[start of THE DATA]

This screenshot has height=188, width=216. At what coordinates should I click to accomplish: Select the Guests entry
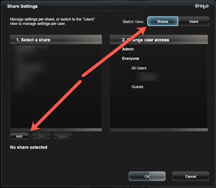pyautogui.click(x=159, y=87)
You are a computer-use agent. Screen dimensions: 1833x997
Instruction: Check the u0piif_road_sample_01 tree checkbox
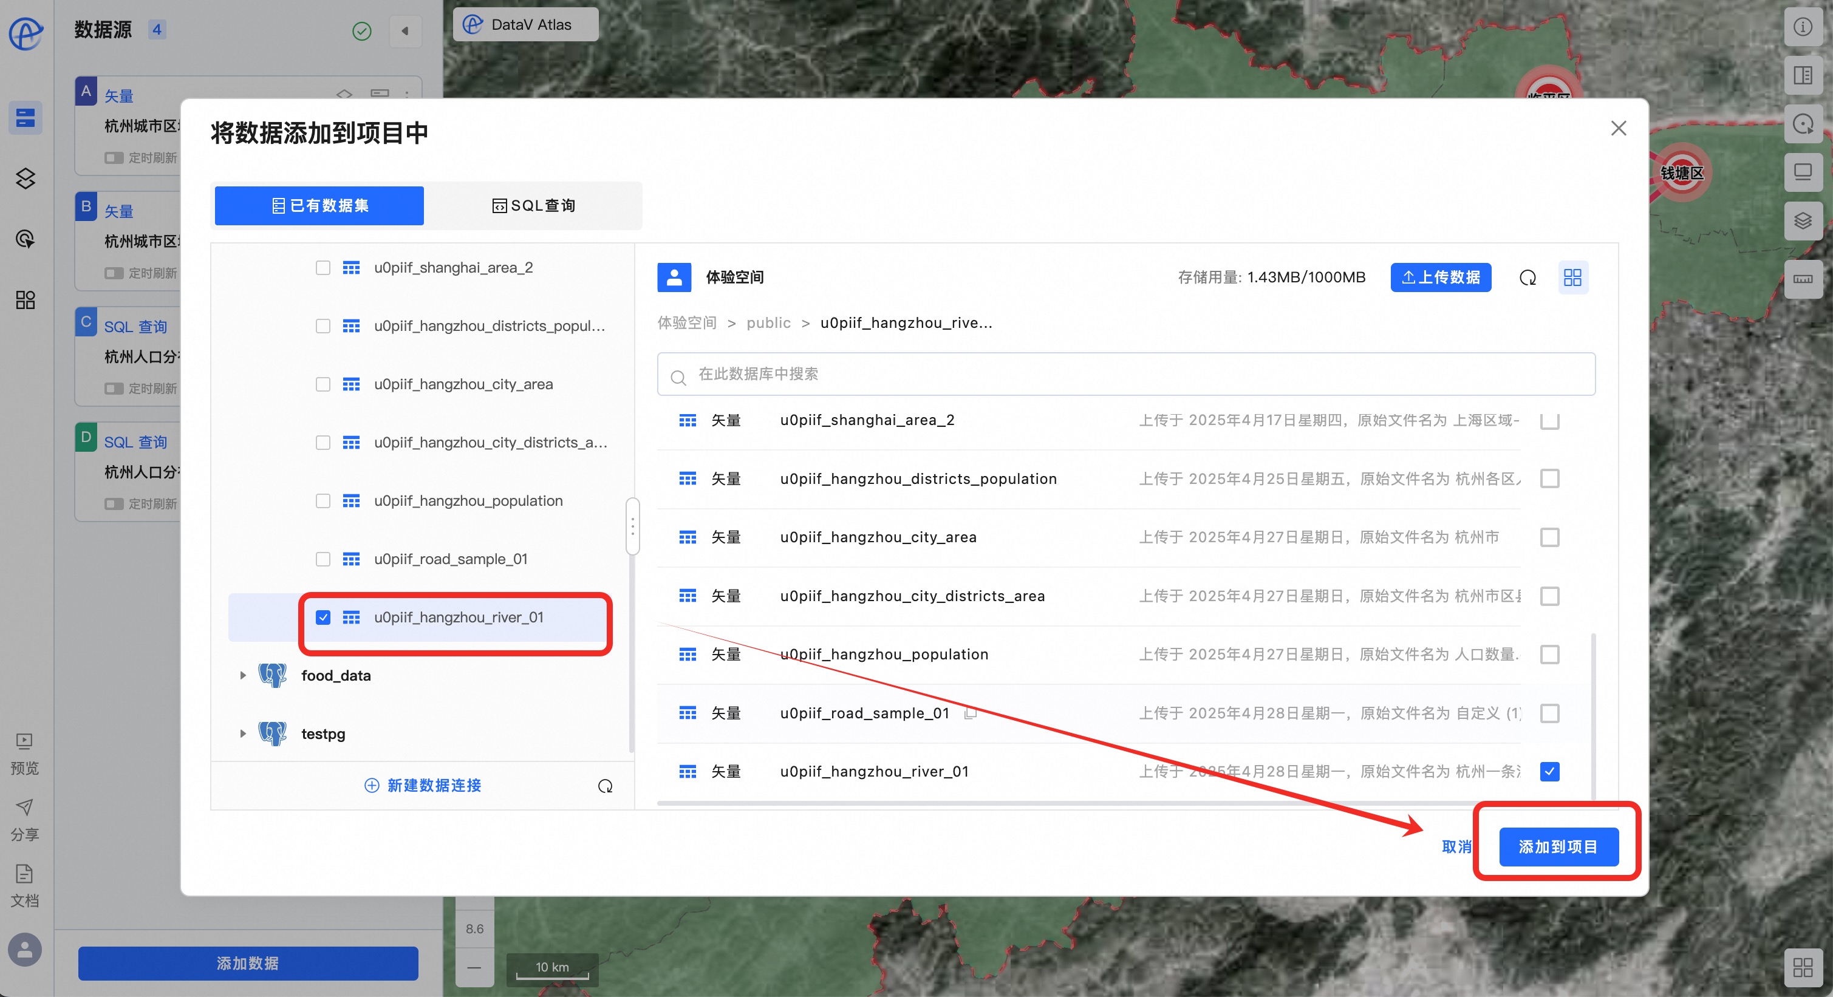click(x=323, y=559)
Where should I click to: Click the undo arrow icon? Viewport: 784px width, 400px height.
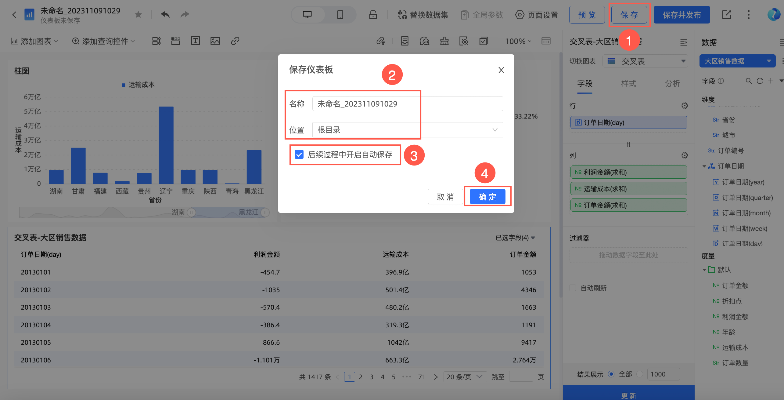pos(165,14)
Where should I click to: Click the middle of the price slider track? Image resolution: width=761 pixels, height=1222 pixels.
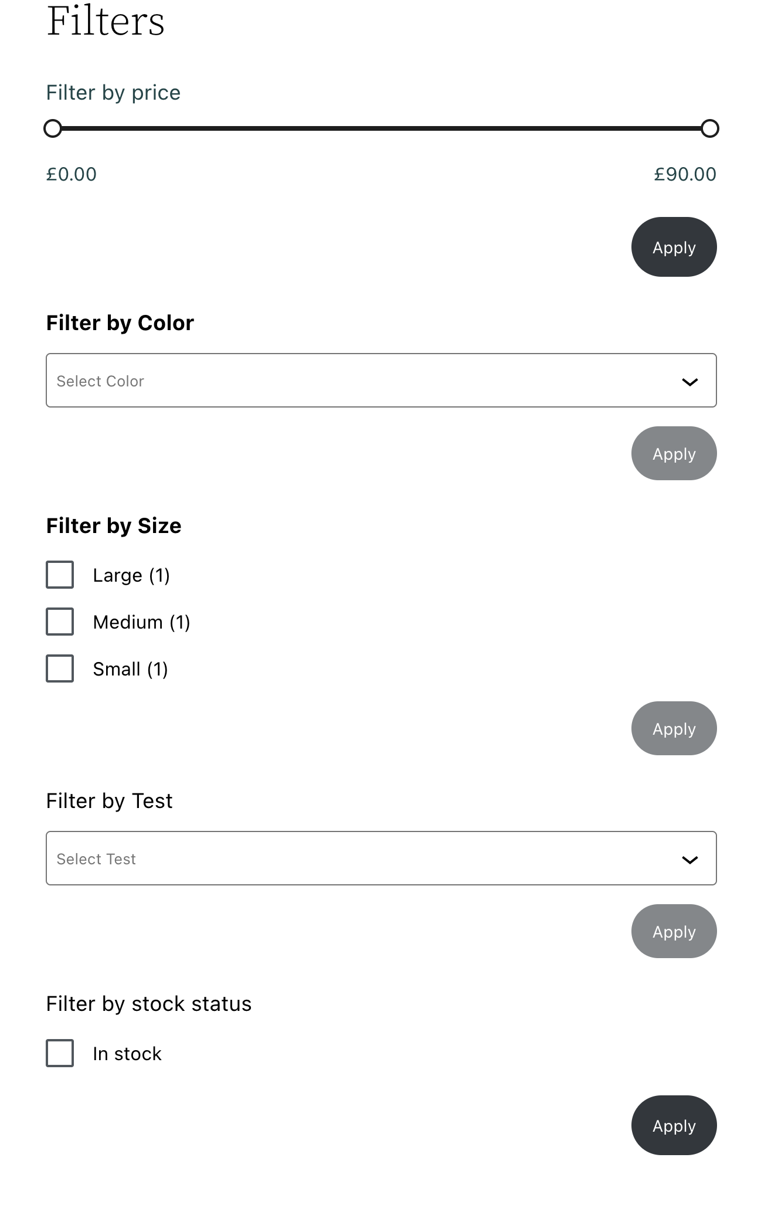point(381,128)
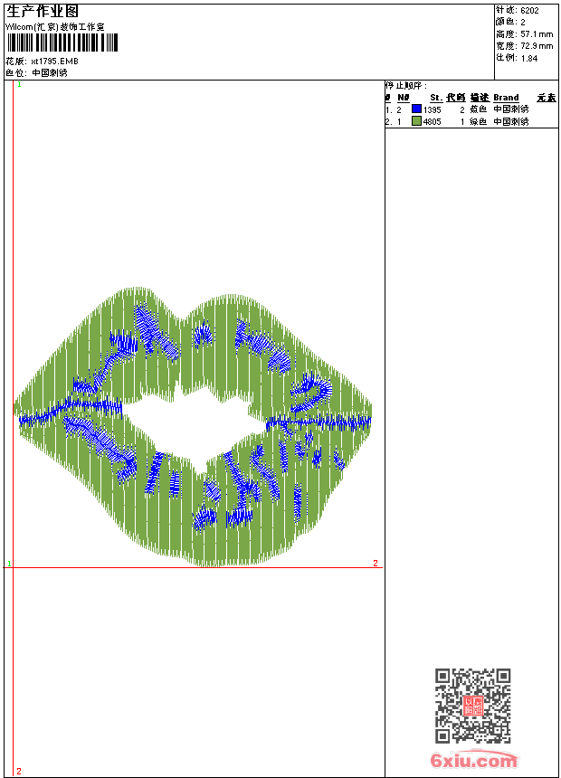Viewport: 561px width, 778px height.
Task: Click the 6xiu.com logo
Action: point(473,761)
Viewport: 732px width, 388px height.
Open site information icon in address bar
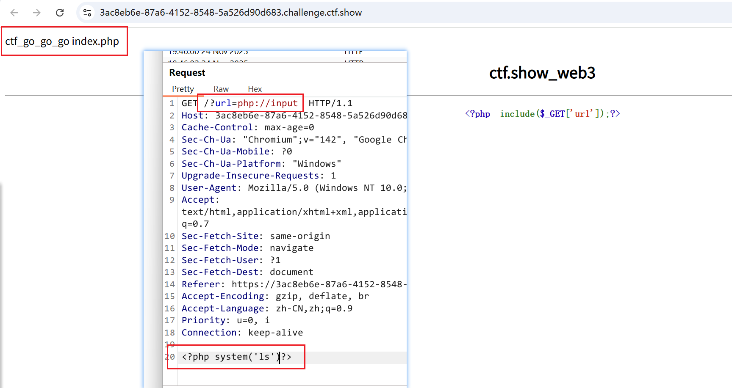87,13
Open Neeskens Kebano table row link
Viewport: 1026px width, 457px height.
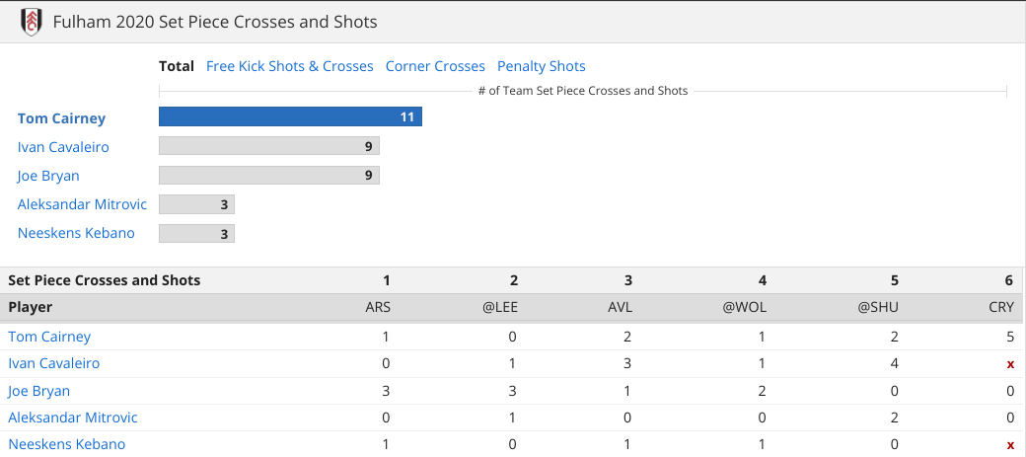pos(66,444)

[end of THE DATA]

— TASK TO COMPLETE —
Copy out the records above with every "Where should I click to" changed to "Where do I click to" and nothing else altered. Omit the pictures from your copy.

— WRITTEN ANSWER —
This screenshot has height=188, width=216. At what coordinates should I click to accomplish: Select the Guests entry
pyautogui.click(x=159, y=87)
You are a computer-use agent. Screen dimensions: 1833x997
Instruction: Check the u0piif_road_sample_01 tree checkbox
click(x=323, y=559)
Where do I click to: Click the undo arrow icon? Viewport: 784px width, 400px height.
pos(165,14)
Where do I click to: Click the middle of the price slider track? Image resolution: width=761 pixels, height=1222 pixels.
point(381,128)
Viewport: 561px width, 778px height.
Task: Click the 6xiu.com logo
Action: point(473,761)
Viewport: 732px width, 388px height.
Open site information icon in address bar
87,13
Open Neeskens Kebano table row link
Viewport: 1026px width, 457px height.
pos(66,444)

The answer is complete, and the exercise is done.